*WORKING DATA*:
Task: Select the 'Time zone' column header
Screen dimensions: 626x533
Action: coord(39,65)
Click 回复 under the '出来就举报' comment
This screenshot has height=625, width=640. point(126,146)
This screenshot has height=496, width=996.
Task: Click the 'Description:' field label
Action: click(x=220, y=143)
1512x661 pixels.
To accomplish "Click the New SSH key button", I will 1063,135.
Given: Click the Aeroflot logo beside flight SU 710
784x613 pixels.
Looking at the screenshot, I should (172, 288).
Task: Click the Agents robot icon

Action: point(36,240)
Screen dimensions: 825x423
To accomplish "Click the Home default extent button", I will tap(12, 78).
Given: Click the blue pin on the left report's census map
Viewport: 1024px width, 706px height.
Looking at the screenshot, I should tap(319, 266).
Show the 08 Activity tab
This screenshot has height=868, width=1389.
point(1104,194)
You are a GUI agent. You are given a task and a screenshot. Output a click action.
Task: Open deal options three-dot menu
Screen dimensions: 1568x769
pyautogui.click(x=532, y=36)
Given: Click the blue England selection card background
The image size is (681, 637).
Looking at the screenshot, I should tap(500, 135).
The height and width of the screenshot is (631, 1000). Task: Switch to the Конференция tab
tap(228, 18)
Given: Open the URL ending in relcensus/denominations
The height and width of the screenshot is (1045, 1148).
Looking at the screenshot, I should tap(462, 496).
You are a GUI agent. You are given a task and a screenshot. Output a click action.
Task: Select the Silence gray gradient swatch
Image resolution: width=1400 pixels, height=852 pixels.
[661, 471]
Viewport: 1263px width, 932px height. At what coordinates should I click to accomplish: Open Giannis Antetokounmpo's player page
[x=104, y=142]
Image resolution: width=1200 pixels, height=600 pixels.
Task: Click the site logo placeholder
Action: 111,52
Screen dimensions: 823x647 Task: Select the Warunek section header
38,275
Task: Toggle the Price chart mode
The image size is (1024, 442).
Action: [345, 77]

*STATED GOAL*:
Duplicate the records from the start through the line containing "Action: point(36,240)", reproducing each line without any change.

*FINAL RESULT*:
Task: Select the 'Time zone' column header
Screen dimensions: 626x533
Action: coord(39,65)
Click 回复 under the '出来就举报' comment
This screenshot has height=625, width=640. point(126,146)
This screenshot has height=496, width=996.
Task: Click the 'Description:' field label
Action: click(x=220, y=143)
1512x661 pixels.
To accomplish "Click the New SSH key button", I will 1063,135.
Given: Click the Aeroflot logo beside flight SU 710
784x613 pixels.
Looking at the screenshot, I should (172, 288).
Task: Click the Agents robot icon

Action: point(36,240)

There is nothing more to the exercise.